Is that with a lens included?


----------



## EugenX (Nov 8, 2019)

jaomul said:


> Is that with a lens included?


This one:


----------



## jaomul (Nov 8, 2019)

I think that's a good deal, 2 lenses, bag and memory card, what specific lenses are they?


----------



## Designer (Nov 8, 2019)

That seems like a good deal, but you only need to wait a little while for the black Friday ads to come out.


----------



## EugenX (Nov 8, 2019)

jaomul said:


> I think that's a good deal, 2 lenses, bag and memory card, what specific lenses are they?


AF-P DX NIKKOR 18-55mm f/3.5-5.6G VR Lens and AF-P DX NIKKOR 70-300mm f/4.5-6.3G ED Lens



Designer said:


> That seems like a good deal, but you only need to wait a little while for the black Friday ads to come out.


My budget is very limited, I really didn't thought of buying a DSLR camera, $400 is more that I can afford, but I'm willing to "stretch" my budget and own a good DSLR camera for a novice. I don't think I will upgrade it somewhere soon. As the Black Friday is near I think I will wait for a bigger discount I hope it will worth waiting. I'm not from US but I will buy the camera from a US store, where should I be looking for Black Friday discounts for this camera? Thank you.


----------



## Designer (Nov 8, 2019)

EugenX said:


> I'm not from US but I will buy the camera from a US store, where should I be looking for Black Friday discounts for this camera? Thank you.


Shipping outside the continental U.S. might be very expensive.  I don't know what stores will offer BF deals.


----------



## EugenX (Nov 8, 2019)

Designer said:


> Shipping outside the continental U.S. might be very expensive.
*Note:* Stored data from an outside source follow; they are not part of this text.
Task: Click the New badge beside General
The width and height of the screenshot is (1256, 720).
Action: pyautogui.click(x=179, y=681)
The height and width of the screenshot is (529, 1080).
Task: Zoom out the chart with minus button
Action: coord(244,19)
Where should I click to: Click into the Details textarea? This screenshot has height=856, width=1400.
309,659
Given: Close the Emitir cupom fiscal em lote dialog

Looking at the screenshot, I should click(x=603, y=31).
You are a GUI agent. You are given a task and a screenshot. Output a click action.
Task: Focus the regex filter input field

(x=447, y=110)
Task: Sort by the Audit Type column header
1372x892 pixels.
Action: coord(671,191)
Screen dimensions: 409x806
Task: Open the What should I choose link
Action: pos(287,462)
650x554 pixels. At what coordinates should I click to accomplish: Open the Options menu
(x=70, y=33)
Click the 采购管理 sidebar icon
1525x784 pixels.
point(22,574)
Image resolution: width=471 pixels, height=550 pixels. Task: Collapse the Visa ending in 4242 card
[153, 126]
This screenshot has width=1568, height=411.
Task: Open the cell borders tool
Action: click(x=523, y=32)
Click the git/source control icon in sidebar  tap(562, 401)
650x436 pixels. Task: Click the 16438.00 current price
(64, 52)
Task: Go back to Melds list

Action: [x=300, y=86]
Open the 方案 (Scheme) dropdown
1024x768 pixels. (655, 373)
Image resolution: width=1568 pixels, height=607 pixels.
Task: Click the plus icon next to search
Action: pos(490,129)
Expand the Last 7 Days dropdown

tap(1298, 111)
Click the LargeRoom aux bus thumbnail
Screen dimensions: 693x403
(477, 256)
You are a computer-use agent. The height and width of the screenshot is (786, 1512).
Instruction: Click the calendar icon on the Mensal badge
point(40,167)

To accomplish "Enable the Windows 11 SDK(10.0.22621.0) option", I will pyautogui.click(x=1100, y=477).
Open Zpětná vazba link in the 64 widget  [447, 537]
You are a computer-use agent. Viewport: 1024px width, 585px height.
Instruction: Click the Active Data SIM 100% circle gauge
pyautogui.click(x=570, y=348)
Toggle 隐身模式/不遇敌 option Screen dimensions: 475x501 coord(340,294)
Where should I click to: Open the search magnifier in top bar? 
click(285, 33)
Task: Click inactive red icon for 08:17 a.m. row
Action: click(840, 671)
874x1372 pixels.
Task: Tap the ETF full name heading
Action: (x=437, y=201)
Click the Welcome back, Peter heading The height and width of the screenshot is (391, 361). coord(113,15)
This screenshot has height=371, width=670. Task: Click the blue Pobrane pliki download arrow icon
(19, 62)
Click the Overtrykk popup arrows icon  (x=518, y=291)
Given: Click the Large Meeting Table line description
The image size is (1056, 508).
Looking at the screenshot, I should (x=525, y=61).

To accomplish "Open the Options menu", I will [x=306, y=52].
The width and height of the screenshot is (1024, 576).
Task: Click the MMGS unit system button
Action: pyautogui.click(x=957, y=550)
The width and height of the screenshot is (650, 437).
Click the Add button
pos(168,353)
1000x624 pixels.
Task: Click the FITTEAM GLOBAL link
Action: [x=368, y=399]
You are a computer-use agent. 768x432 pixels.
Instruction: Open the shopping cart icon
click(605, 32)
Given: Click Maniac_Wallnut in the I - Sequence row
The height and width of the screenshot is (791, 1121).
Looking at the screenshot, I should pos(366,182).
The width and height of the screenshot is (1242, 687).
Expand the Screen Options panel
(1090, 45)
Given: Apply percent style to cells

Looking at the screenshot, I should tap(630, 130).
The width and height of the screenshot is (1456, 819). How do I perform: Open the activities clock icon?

I don't know what stores will offer BF deals.


I know, the ordered item will be shipped to US address.


----------



## JoeW (Nov 8, 2019)

First of all, seems like a very good deal.

Second, you could wait until BF deals come out but they often have a lot of restrictions or limited numbers.  And the way to look at it--for this price you'd be talking maybe (maybe) $50 cheaper.

If you do decide to get this kit, look at the Nikon 35mm DX f1.8 lens. Yeah, it's not a zoom.  But it's light, small, very tough, and a superb DX lens.  Tack sharp, auto focuses quickly.  It will probably end up being your landscape, low-light, portrait lens.


----------



## Jeff15 (Nov 8, 2019)

Seems to be a good deal...............


----------



## RVT1K (Nov 8, 2019)

I had both lenses with my first DSLR. 
Both will allow you to explore and learn and potentially grow. That seems like a good price, too. 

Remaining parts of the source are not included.